As the legend goes, though there’s no mention of this in Islendingabook, Thorkelsson returned home to his farm at Ljosavatn, close to Godafoss waterfall, and removed his idols of the Norse gods from his temple. He took the idols and threw them into the waterfall. This supposedly angered the gods, so they split the waterfall in two.

It was stunning… (See Instagram.)

From there, we drove to Lake Myvatn.

Things were getting even more thermally active again. In the distance, huge plumes of steam rose to the sky. Not smokestacks. Steam stacks.

The area was dotted with pseudo craters. These look like volcanic cones but are formed kind of like bubbles popping in very thick pasta sauce.

A pseudocrater looks like a true volcanic crater, but is not. These distinctive landforms are created when flowing hot lava crosses over a wet surface, such as a swamp, a lake, or a pond, causing an explosion of steam through the lava. The explosive gases break through the lava surface in a manner similar to a phreatic eruption, and flying debris builds up crater-like feature which can appear very similar to real volcanic craters. Pseudocraters are also known as rootless cones, since they are characterized by the absence of any magma conduit which connects below the surface of the earth.

Then to another “foss” or waterfall. Dettifoss. It was a long walk from the bus across a rocky path. The landscape went on forever in every direction. Stones and boulders and outcroppings. Ey Roon (our guide, but I’m misspelling her name because I ran her business card through the washer!) had told us the Apollo 11 astronauts had trained around here. Armstrong, Aldrin and Collins. When we crested an escarpment, I could see a vast cloud of mist ahead. When we got a bit closer—a distant roar. Then a raging glacial river. Then Dettifoss.

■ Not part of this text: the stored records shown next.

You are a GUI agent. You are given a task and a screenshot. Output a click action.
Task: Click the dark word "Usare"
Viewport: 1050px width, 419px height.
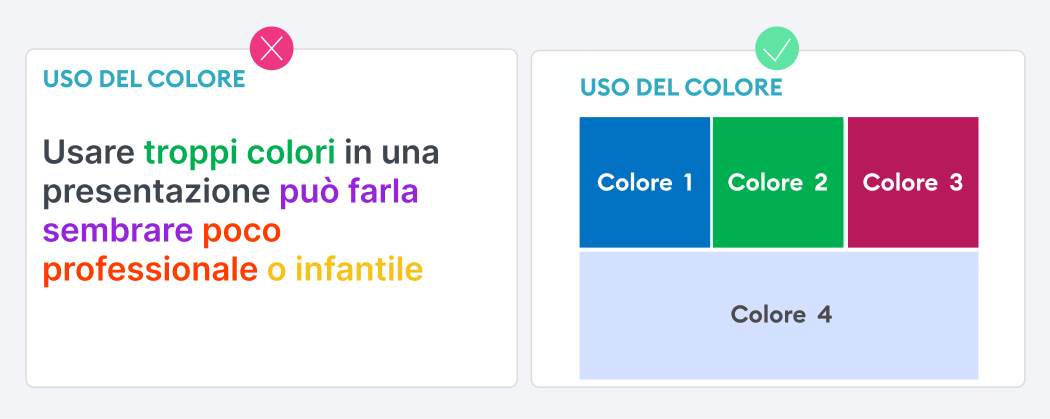[88, 153]
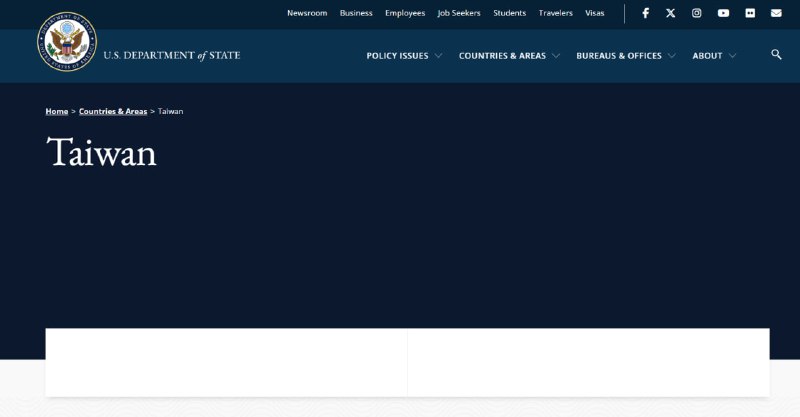
Task: Open the Bureaus & Offices dropdown
Action: point(625,56)
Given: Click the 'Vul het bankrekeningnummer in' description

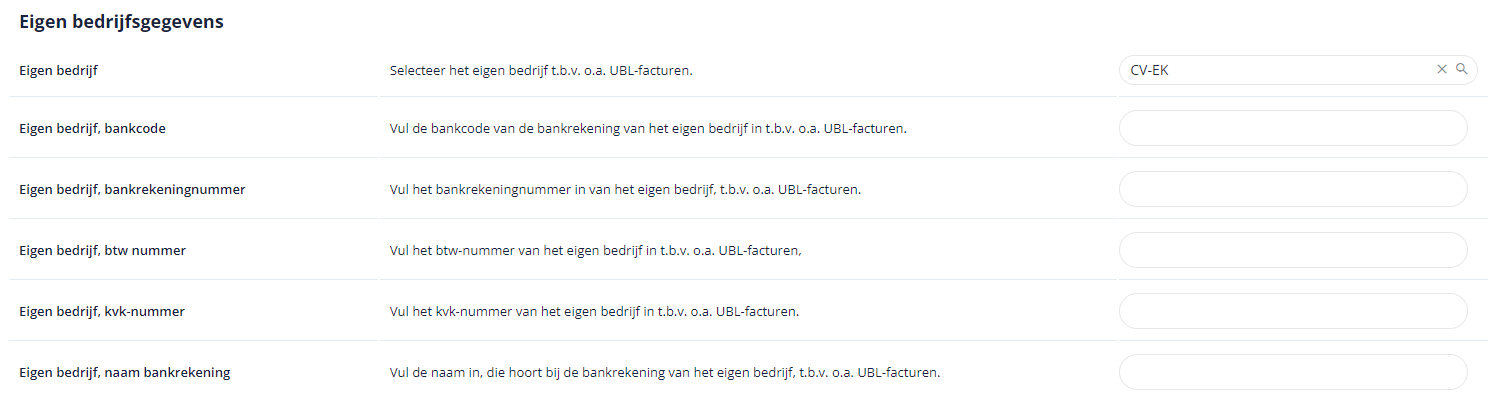Looking at the screenshot, I should coord(625,189).
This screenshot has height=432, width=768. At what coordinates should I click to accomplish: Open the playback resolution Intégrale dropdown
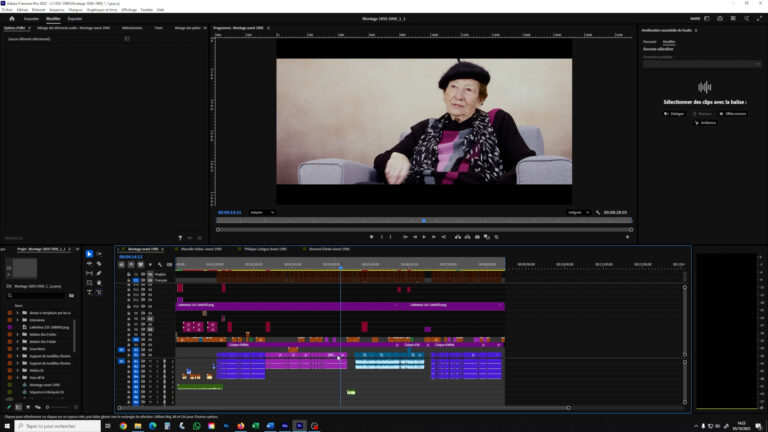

The paths were rustic and uneven. Our guide had cautioned to stick to the marked path.

“Keep to the right going down. Left coming back.”

Indeed, there were paths and pseudo-paths that could lead anywhere—or nowhere but wilderness.

From there, the bus headed due east. We crossed the continental divide again. A mountain was split in the middle. One side was Europe. The other North America.

Then we went through a kind of subarctic desert where there’s only a few inches of rain a year. Miles and miles with no sign of humans except the road we were on.

It was stunningly…

The first sign of human habitation was a kind of rustic house restaurant fuel stop. The guide said the wife was making traditional Icelandic pancakes for us. It was reindeer country.

“You won’t likely see any this time of year. They move up much higher in summer.”

There were a number of heads mounted on the wall of albino reindeer.

Out in the parking lot, a little flock of sheep wandered in and began head butting one another.

(I’m sure the sheep are “countless”, but they weren’t on Ey Roon’s list. The driver, Christian, told me they are now using drones that bark to help bring the sheep in before winter gets too hard.)

Then due east again. The bus turned off onto a gravel road. It wound up and up and up.

(This is where the magic part of this week’s Tree Song story got its inspiration.)

It got to the crest and then began winding down and down.

You could see the sea in the far distance.

Borgarfjordur eystri is a fjord with a population of around 130 people, located in East Iceland. Its main settlement is Bakkagerdi.

We were told the population drops substantially in the winter as it can be nearly impossible to get out across the mountain pass.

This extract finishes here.